Doreen Cooper

Personal information
- Born: 30 December 1907 Ceylon
- Died: August 2003 (aged 95)

Sport
- Sport: Swimming

Medal record
British Empire Games
| Gold medal – first place | 1930 Hamilton | 4x100 yard freestyle relay |

= Doreen Cooper =

English swimmer (1907–2003)

Mary Doreen Cooper-Wright (30 December 1907 - August 2003) was an English swimmer who competed in the 1930 British Empire Games, where she won a gold medal alongside Olive Joynes, Phyllis Harding, and her younger sister Joyce in the 4x100 yard freestyle relay. Outside of sports she worked as a textile designer and was involved in local politics in Buckinghamshire. Recorded in the form of a diary, her letters to her husband, who went missing while serving in World War II, were published in 2012.

==Early life and athletic career==
Raised in Sri Lanka (then known as Ceylon), Doreen was the oldest of three siblings that included Joyce Cooper, a swimmer who won four medals across two editions of the Olympic Games. She attended Cheltenham Ladies College and studied textile design at the Royal College of Art. She was athletically active in both ice hockey and swimming, serving as a British national team captain in the former. In the latter she competed at the 1930 British Empire Games, where she won a gold medal alongside Joyce, Olive Joynes, and Phyllis Harding in the 4x100 yard freestyle relay.

==Marriage to Gilbert Wright and later life==
After the Games, Cooper met Gilbert Wright while touring Quebec's Plains of Abraham. They married in June 1934, with Joyce as a bridesmaid, and had three children. Wright joined the Auxiliary Air Force in 1939 to serve in World War II and was declared missing in action in 1940. Nonetheless, Cooper continued her habit of writing daily letters to her husband by recording them in a diary, until he was confirmed deceased in 1943. Her son Nick died a year later, of tuberculosis, aged eight.
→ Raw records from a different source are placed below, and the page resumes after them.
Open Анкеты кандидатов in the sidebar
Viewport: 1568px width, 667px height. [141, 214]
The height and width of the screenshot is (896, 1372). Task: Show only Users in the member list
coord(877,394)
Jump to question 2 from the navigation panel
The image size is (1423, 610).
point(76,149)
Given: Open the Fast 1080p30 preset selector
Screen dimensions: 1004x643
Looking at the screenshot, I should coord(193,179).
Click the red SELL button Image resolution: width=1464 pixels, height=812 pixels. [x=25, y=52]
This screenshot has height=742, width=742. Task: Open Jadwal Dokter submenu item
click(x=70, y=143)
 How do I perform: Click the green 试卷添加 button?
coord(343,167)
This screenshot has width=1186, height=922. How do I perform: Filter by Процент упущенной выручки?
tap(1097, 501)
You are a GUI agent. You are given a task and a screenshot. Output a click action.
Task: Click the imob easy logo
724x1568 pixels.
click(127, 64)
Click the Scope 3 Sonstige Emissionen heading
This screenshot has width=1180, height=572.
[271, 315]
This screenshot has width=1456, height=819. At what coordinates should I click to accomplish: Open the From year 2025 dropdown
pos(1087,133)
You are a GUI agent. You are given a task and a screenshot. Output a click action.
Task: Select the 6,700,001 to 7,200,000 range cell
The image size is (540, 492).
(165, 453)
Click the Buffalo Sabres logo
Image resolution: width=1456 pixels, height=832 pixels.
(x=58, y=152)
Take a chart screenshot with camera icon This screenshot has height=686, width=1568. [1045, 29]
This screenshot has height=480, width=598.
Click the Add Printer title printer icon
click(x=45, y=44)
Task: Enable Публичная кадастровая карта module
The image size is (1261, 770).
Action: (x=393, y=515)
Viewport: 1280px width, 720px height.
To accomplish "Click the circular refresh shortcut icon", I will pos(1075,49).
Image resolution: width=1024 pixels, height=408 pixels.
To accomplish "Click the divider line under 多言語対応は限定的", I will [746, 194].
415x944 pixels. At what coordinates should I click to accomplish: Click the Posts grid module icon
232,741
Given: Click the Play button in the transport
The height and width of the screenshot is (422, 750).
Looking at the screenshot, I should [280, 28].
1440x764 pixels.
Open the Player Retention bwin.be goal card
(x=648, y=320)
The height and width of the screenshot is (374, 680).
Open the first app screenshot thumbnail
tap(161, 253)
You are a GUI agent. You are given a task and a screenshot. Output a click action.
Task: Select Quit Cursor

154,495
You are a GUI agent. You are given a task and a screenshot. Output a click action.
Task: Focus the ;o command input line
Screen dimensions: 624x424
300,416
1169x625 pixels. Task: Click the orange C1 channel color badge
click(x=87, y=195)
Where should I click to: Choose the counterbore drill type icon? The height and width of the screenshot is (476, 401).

During the conflict Cooper worked with the Women’s Royal Voluntary Service and, afterwards, served on the county council of Buckinghamshire. She later worked as a textile designer and teacher. She died in August 2003, at the age of 95, and her diary was rediscovered the following year in an attic. The Leek Wootton History Group received a government grant to publish her diary, which contained a detailed account of local wartime life intermixed with the emotional tale of her lost husband. It was released in 2012 under the title Doreen's Diary: She Could Not Have Loved More.